[EXERCISE A]:
Convert the records into a Markdown table with the columns Nr and Line, one row per line and blank lines skipped. Begin at the line that contains "Screen dimensions: 1372x891" and stop after the line that contains "point(1321,789)", and omit the pictures.

-------- PAGE TEXT --------

First, we wanted to see if any performance differences were present between the two x86 VMware hosts. Both storage and synthetic SQL Server benchmarks were used to compare performance. The Itanium platform was also evaluated to determine the production baseline and the anticipated x86 performance improvement values.
At the end of the tests, the VMware hosts were wiped and Windows Server 2008R2 installed. The same tests were rerun to show the virtualization performance wedge.
A 50GB SQLIO workload (equivalent to the customer’s average database size) was placed on the VM, hosted by Server A. My SQLIO Analyzer workload test was used to execute various disk loads, and the results were analyzed. The server was then retested after the Windows Server 2008R2 was installed native to the hardware and then evaluated.
A strange thing happened. VMware as a platform with Windows Server 2008R2 running inside a virtual machine performed an average of 10% faster than the same server with the same SAN when configured with just Windows Server 2008R2 as the host operating system. If you would like the raw numbers, contact me and I will be happy to prepare them for you.
The performance improvement of VMware over the native environment is surprising. Ordinarily, in a test such as this one where the hardware and the Windows server configuration are identical, VMware’s performance is equivalent. To have VMware outperform native is unusual. One theory about the performance difference attributes this improvement to faulty or below-average performing HBA drivers for Windows.

-------- SUPPLIED DATA --------

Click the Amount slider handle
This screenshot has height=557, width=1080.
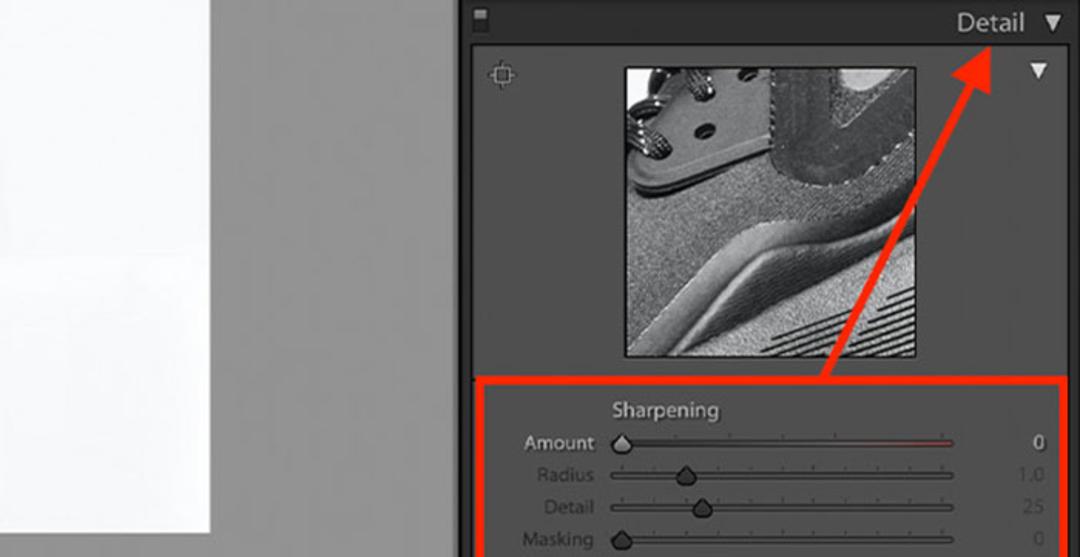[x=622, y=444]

--------
-------- SUPPLIED DATA --------

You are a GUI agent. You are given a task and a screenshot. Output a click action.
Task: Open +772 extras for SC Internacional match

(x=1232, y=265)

--------
-------- SUPPLIED DATA --------

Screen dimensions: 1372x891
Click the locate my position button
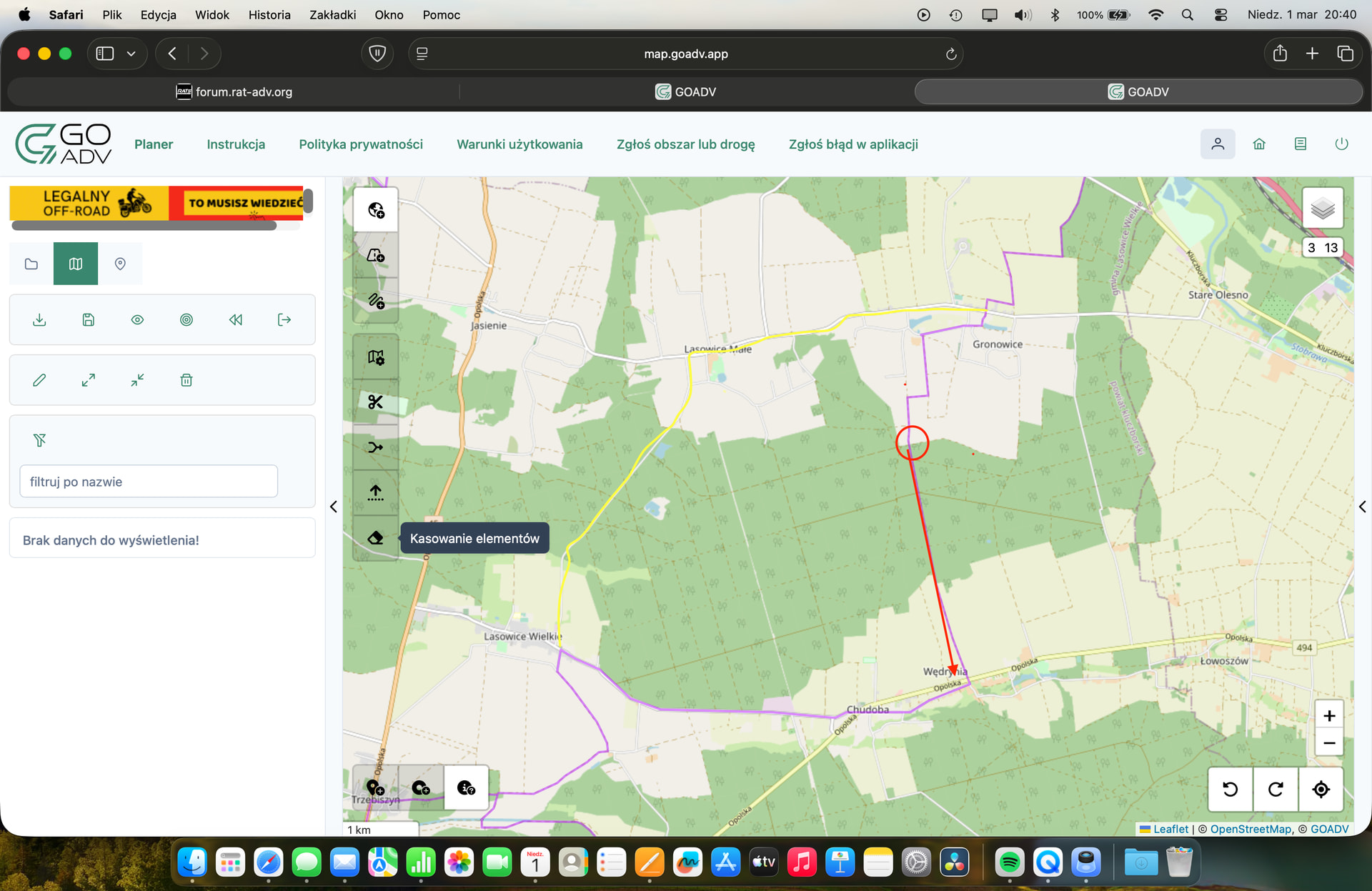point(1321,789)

--------

[EXERCISE B]:
In the VMware benchmark text, rewrite the passage that begins at the words "A 50GB SQLIO" and stops after "and then evaluated.", putting "DiskSpd" in place of "SQLIO" each time it occurs.

[TASK RESPONSE A]:
| Nr | Line |
|---|---|
| 1 | Screen dimensions: 1372x891 |
| 2 | Click the locate my position button |
| 3 | point(1321,789) |

[TASK RESPONSE B]:
A 50GB DiskSpd workload (equivalent to the customer’s average database size) was placed on the VM, hosted by Server A. My DiskSpd Analyzer workload test was used to execute various disk loads, and the results were analyzed. The server was then retested after the Windows Server 2008R2 was installed native to the hardware and then evaluated.